If the STOVL variant is spun off into a seperate design the air force and naval variants could be more optimized. It is hard enough to make a stand alone STOVL aircraft, trying to give it commonality with standard aircraft is always going to be an issue. Many experts have said that separating the programs from the start would have been the best choice, and I think I read something about how the differences are so great they are effectively two different aircraft families at this point anyways.
I also would have switched the design priority and focused on making the naval aircraft first. There have been many naval aircraft that have successfully served with air forces, but when air force aircraft try to make the switchover to navies they tend have compromised maintenance and performance.
This is it basically. Cancel the Air Force version as anything beyond a cheapened version of a naval fighter, and drop the idea that the STOVL aircraft is related in much more than being developed simultaneously by connected teams and you should be able to get a decent successor to the Harrier and a stealthy F-16 replacement that can do carrier ops. You should even be able to get a decent amount of commonality, it's largely just a matter of dropping the idea of it actually being a single type.

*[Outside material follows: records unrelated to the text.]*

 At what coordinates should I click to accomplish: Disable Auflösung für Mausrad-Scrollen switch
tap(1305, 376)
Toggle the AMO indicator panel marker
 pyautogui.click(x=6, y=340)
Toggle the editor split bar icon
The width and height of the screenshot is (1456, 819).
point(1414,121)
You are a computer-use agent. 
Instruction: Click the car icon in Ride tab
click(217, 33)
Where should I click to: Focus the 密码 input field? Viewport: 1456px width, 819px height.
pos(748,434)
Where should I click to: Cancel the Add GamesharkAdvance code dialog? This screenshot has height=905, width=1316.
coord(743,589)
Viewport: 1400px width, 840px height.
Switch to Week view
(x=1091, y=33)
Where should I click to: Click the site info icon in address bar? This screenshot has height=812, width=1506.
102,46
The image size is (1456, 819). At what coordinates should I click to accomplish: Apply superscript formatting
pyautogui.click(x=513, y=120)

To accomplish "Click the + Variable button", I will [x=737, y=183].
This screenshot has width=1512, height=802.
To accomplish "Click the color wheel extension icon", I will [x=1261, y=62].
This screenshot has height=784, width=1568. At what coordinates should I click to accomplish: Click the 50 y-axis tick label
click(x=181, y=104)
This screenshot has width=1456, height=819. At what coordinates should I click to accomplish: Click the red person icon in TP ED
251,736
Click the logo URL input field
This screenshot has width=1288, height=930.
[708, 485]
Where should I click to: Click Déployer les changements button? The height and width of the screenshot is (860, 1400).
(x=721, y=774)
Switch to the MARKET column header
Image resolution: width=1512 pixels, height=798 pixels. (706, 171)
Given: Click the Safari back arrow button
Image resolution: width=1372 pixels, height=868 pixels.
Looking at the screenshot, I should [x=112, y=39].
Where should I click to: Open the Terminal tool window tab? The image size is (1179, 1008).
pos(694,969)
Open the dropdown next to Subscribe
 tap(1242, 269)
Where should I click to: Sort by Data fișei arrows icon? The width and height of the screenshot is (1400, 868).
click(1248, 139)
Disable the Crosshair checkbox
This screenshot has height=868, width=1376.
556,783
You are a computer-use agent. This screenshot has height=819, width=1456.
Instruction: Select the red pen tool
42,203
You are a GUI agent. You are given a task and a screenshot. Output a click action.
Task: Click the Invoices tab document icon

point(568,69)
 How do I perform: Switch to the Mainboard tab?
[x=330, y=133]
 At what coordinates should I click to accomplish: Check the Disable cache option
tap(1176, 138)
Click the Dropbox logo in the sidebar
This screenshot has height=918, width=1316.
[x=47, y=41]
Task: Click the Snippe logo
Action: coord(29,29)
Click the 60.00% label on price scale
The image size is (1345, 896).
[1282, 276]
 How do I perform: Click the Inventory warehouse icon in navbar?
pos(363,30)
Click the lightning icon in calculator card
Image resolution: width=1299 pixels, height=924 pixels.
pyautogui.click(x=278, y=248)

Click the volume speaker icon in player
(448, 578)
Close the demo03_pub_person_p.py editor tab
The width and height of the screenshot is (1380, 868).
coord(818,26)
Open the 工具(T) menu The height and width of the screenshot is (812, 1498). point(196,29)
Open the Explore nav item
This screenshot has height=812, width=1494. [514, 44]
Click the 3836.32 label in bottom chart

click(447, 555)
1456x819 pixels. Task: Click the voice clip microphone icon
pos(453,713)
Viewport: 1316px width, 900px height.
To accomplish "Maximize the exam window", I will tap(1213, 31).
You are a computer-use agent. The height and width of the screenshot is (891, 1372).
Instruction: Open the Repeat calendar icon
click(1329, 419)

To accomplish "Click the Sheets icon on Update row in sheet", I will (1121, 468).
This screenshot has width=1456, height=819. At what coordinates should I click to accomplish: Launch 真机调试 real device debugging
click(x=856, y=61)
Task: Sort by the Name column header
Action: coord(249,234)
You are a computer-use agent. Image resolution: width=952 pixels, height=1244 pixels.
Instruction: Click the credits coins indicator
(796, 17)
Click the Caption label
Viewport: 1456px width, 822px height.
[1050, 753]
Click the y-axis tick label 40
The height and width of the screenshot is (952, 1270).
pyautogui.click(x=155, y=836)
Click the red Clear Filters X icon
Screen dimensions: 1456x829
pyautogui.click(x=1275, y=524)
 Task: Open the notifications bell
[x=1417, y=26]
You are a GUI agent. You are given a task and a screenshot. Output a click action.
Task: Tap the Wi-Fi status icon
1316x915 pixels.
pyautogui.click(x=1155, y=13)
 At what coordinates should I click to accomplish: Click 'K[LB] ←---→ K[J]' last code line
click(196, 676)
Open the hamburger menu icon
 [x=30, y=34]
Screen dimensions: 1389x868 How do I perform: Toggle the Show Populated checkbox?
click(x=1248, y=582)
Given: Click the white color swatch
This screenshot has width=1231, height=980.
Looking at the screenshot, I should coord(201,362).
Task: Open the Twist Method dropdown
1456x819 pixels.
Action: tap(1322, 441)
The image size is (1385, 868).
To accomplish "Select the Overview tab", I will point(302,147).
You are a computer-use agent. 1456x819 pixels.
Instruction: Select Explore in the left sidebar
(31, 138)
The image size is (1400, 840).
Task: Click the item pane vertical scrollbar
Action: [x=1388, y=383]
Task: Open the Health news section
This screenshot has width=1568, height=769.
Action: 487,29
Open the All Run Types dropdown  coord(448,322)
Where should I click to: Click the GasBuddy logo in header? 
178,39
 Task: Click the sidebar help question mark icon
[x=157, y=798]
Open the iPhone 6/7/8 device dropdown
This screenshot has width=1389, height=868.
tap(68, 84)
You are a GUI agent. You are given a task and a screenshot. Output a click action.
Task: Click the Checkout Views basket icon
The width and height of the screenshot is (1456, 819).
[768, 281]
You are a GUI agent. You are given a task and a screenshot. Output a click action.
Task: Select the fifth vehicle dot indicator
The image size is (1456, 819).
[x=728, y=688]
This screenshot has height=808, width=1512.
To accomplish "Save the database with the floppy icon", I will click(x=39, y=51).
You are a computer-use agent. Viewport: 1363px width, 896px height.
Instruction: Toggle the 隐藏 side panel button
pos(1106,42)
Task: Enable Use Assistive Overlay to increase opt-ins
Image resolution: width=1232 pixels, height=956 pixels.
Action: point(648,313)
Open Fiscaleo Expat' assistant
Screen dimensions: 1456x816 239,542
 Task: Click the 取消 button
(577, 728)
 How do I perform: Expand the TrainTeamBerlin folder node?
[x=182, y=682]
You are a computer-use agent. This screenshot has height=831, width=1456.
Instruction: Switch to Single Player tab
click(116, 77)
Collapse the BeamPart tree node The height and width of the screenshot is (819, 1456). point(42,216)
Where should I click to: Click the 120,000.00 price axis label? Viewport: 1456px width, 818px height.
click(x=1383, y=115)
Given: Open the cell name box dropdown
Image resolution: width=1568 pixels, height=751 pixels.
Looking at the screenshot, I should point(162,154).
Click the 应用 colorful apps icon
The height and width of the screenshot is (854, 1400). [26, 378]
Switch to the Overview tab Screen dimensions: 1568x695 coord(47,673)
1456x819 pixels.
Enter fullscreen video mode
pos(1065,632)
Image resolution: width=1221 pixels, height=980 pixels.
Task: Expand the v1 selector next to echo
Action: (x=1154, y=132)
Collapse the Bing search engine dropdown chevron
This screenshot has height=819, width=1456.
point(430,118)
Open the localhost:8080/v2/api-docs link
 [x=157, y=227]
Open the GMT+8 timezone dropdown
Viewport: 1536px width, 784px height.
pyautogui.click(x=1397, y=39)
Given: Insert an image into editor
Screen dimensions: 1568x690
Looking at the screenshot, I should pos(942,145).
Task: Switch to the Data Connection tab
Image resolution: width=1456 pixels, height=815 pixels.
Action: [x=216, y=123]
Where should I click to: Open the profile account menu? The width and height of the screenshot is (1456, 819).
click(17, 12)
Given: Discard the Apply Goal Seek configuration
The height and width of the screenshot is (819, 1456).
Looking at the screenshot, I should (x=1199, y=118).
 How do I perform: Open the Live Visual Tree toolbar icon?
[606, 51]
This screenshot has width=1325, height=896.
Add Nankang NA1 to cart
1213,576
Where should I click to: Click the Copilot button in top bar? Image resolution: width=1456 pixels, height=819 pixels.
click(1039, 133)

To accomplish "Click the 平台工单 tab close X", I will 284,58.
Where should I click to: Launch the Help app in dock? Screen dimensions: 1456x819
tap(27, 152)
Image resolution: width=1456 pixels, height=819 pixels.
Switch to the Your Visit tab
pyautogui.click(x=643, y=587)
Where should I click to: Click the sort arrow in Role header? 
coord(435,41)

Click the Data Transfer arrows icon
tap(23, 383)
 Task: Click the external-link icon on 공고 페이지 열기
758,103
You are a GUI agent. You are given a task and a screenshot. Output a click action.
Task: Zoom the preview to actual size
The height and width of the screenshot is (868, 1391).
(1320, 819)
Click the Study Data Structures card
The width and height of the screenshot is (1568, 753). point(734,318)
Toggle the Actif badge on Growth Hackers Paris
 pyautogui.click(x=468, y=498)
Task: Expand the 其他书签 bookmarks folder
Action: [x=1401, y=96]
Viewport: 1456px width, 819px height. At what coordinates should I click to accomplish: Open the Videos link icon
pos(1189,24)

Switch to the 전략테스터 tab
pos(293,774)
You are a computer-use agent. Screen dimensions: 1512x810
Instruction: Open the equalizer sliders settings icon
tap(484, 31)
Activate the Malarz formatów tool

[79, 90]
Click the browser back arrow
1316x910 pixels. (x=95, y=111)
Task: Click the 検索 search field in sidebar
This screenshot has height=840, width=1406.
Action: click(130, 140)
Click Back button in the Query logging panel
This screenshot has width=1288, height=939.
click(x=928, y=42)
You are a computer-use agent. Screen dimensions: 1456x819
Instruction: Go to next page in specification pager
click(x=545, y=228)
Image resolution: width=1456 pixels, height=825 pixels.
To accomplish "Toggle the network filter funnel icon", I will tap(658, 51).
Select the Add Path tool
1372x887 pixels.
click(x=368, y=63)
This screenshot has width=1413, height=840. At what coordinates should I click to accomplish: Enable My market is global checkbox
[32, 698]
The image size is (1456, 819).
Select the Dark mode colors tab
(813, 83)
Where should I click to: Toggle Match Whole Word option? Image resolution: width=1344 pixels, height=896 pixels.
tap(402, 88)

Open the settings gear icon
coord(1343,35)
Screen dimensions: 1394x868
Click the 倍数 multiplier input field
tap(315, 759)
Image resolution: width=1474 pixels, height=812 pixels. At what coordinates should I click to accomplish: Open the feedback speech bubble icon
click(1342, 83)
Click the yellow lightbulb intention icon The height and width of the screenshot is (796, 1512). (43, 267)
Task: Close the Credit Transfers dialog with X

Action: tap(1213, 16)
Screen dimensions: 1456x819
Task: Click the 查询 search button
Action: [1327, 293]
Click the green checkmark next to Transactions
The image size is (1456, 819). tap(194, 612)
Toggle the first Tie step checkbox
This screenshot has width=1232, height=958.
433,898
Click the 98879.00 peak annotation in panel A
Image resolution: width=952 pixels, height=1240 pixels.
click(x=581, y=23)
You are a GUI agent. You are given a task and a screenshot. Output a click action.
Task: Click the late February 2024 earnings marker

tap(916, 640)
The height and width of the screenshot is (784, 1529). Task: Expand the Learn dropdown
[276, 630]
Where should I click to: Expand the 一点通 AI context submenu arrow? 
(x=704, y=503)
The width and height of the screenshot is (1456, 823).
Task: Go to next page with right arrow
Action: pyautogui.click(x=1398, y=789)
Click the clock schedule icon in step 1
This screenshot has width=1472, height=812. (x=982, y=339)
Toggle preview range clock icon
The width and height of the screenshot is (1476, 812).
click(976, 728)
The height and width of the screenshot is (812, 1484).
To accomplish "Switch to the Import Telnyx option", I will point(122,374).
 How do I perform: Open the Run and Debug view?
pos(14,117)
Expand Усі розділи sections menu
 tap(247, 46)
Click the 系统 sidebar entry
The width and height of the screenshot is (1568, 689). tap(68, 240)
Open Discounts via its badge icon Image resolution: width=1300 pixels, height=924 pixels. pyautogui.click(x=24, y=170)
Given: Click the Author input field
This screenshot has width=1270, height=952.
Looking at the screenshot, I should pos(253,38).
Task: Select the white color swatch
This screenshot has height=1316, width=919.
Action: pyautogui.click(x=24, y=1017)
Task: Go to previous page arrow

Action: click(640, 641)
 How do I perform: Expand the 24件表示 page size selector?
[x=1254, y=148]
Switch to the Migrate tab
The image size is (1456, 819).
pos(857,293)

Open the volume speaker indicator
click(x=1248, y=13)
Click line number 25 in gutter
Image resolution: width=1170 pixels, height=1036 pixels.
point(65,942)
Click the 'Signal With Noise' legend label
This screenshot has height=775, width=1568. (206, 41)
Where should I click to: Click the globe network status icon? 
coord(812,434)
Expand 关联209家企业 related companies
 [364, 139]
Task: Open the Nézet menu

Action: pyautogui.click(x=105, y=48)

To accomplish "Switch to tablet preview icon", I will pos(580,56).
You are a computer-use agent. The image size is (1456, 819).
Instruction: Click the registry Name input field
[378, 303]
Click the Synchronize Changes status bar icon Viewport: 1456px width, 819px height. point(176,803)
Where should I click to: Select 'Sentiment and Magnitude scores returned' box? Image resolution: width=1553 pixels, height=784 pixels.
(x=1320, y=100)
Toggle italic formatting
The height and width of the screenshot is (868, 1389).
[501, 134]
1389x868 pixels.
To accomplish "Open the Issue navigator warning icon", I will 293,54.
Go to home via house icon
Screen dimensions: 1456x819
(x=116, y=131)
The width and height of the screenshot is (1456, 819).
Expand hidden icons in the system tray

That said, I also have to agree that what we have isn't a bad aircraft. It's expensive and late, but everything military is now. The price will come down with production numbers, and the capabilities are pretty much what was asked for. The concerns I've seen are largely about it's capability as a front line air superiority aircraft, and it never was supposed to be that; as with the F-16 the JSF was supposed to be a lighter, cheaper, multirole platform to sell overseas and to COMPLEMENT the air superiority fighters, and I don't see anything that contradicts that. Realistically the failing of the program isn't the aircraft, but that unreasonable expectations were put of what became a massively complex project.
Of course, the other option (and this is one I rather like) would be to make the project only semi stealthy. Whatever you do about the three in one nature of the aircraft (and I think in this scenario a semi stealth F-16, F-16N and fully independent V/STOL program are the way to go) this will help bring cost and complexity down a lot. The problem here, of course, is that when the program was launched we were very much thinking in terms of Desert Storm, and the late 90s, before it became clear that stealthiness is so expensive by its nature (rather than as a result of it's newness), and LONG before question started being asked openly about it's long term technical viability. In short, at the time, to propose a next gen platform that wasn't stealthy would have been a non starter.